Room is read by Michal Friedman, Ellen Archer, Robert Petkoff , and Suzanne Toren and they do a very good job of pulling you into the story of a woman and her five year old son who has spent his whole life in a small shack he knows as Room.    Jack has names for everything in Room.  Rug, Bed, TV, Skylight, Wall, Floor, and so on for the small assortment of items that fill the near identical days of the lives.

Told from Jack’s point of view, we experience the world as he sees and hears it-or as he has it explained to him, mostly by his Mother.  Room is small, 11 foot by 11 foot, but it is the world to Jack.  His daily routines revolve around Sunday Treat and the usual nightly visits by a man Jack knows only as Old Nick.  His visits are announced by the beep-beep of the door.

At first I wasn’t sure about the exact nature of the story, if it was an abduction story or a post apocolypse tale of a survivor in a bomb shelter.  The Mom has gone a bit mad over the years, but Jack doesn’t know any better.  They watch a bit of TV, they read the same five books over and over again.  They eat whatever Old Nick brings them.  Mom has sex with Old Nick every night to keep Jack safe.

Little by little we learn about Room and Mom’s attempts to escape and Jack’s fairly happy existence.  Not long after Jack’s fifth birthday, Mom has a daring plan to escape.  Jack is no ordinary five year old, he has a large vocabulary, reads, has a good memory, and yet he has odd attachments to things like Mom’s rotten tooth that fell out and the dirty rug on Room’s floor.

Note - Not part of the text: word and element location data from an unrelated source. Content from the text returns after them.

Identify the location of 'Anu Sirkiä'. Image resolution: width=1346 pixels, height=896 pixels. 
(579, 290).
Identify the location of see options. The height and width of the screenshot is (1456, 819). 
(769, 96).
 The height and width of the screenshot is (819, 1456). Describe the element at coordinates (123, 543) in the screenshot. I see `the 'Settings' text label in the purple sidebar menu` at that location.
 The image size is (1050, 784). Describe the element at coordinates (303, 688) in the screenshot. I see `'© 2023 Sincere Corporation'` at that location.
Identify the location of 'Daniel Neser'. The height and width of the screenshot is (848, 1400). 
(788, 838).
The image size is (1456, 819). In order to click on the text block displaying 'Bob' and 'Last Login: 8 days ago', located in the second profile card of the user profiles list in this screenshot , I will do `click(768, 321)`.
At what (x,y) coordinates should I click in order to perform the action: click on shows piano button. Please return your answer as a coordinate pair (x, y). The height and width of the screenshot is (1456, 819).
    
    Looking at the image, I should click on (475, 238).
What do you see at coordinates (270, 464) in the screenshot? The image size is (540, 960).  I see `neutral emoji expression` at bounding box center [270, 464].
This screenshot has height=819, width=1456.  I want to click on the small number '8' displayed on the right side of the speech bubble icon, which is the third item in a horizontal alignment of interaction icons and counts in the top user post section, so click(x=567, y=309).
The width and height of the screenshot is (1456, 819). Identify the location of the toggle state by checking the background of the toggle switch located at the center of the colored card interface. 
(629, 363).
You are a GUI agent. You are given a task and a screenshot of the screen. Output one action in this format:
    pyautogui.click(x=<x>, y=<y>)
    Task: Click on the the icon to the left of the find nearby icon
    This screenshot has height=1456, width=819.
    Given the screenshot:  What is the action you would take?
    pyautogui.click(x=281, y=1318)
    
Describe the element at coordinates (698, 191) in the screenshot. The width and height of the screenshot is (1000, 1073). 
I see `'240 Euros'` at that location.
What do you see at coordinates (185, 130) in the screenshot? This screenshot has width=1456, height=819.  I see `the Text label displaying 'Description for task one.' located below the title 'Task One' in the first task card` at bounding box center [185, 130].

I found the story wonderfully griping and I found myself thinking, what would I have done?  Was there really no way out of Room?  Was there nothing that could have been done to fight Old Nick?  Life inside of Room is super structured down to exactly how many bits of ceral were for breakfast and how long to watch TV.

The first part of the book about life in Room is pretty amazing, the second part after the Great Escape is ok, and the last third where our heroes try to adjust to the Outside World seems to drag as nothing much happens.  Room was a good book, but it had such a strong opening that everything else paled into unimportance after The Great Escape.